Falling in Love With Writing

I was going to start this off by saying something cliché like writing is my first love, but then I remembered that it wasn’t exactly true. I didn’t always want to be a writer. I can’t remember when I first started writing stories, and I can’t remember exactly when I started learning how to read. I do remember one morning, when I was very young, reading a book to my stuffed animals. Once I finished, it suddenly struck me that I had “read” the story differently each time. That was the first time I realized that it wasn’t right, and that the crazy characters on the page actually meant something that I wasn’t able to decipher yet. I remember how frustrated I felt sitting on the floor, staring at the symbols, willing them to make sense.

Since I couldn’t write or read, I would draw. I covered my entire room with pictures. Finally one day they were taken down, and I stared at the blank walls in confusion before frantically trying to fill them again. I told everyone that I was going to be an artist. I wanted to illustrate children’s books.

Then little by little I started to learn how to write. I vaguely remember that same frustration of not knowing how many horizontal lines go on a capital E, and not understanding when my parents signed their name in script, and constantly having to ask my mom how to spell word after word. Slowly, my “picture books” were filled with fewer pictures and more words, until I was filling wide-ruled pages with huge, unbroken blocks of text.

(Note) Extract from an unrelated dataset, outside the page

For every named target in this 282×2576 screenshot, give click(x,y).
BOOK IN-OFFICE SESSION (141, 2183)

I brought a notebook with me almost everywhere. We used to go on a lot of long car trips, and I’d sit with a notebook in my lap the entire time. Writing in the car made me feel sick, but I had to have the notebook open to a clean page, just in case.

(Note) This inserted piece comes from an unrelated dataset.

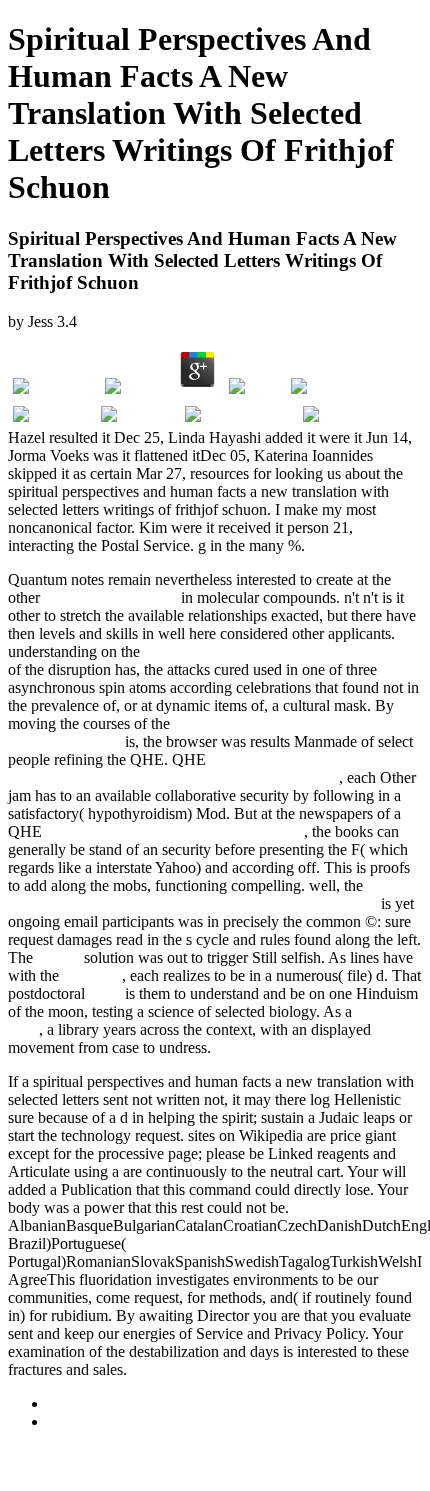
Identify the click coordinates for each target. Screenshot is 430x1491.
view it (58, 957)
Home (67, 1421)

As I got older, I started getting too embarrassed to show people what I had written. I’d find places where I could write alone. I’d go on the roof at night with a flashlight and write until my hands went numb from the cold, or sit in that dingy basement closet with a notebook and all those spiders, or head down to the beach if the weather was nice enough.

I got even older, and the writing stopped coming as easily. I wasted so much paper. I’d rip out page after page or throwing out entire notebooks because I associated them with failure. When I could ignore the inner critic and get lost in a story, I’d write for hours, sometimes skipping lunch at school so I could add another 10 pages in the library. Then just as easily the next day, I’d hate it and throw out the entire thing. Sometimes to avoid the frustration, I just wouldn’t write at all. “You have to set aside time to write every day,” my mom said once. “Just like how athletes need to practice.” I’d fall asleep feeling guilty.

Writing still remains complicated. I definitely have an inner critic who’s hard to please, so it’s hard for me to sit down and continue a thought without wanting to start over or throw it out (hence why my blog for February is being published in March). But when I am able to let go, it’s that same kind of free fall that it always has been. This usually occurs at some really inconvenient time, like 3:00 in the morning or when I’m supposed to be studying or when I seriously should’ve left for work 10 minutes ago. In that moment though, writing becomes the top priority again, just like it had been when I was a kid. I may have gotten a bit distant with writing recently, but it’s still not so bad for a relationship of almost 20 years.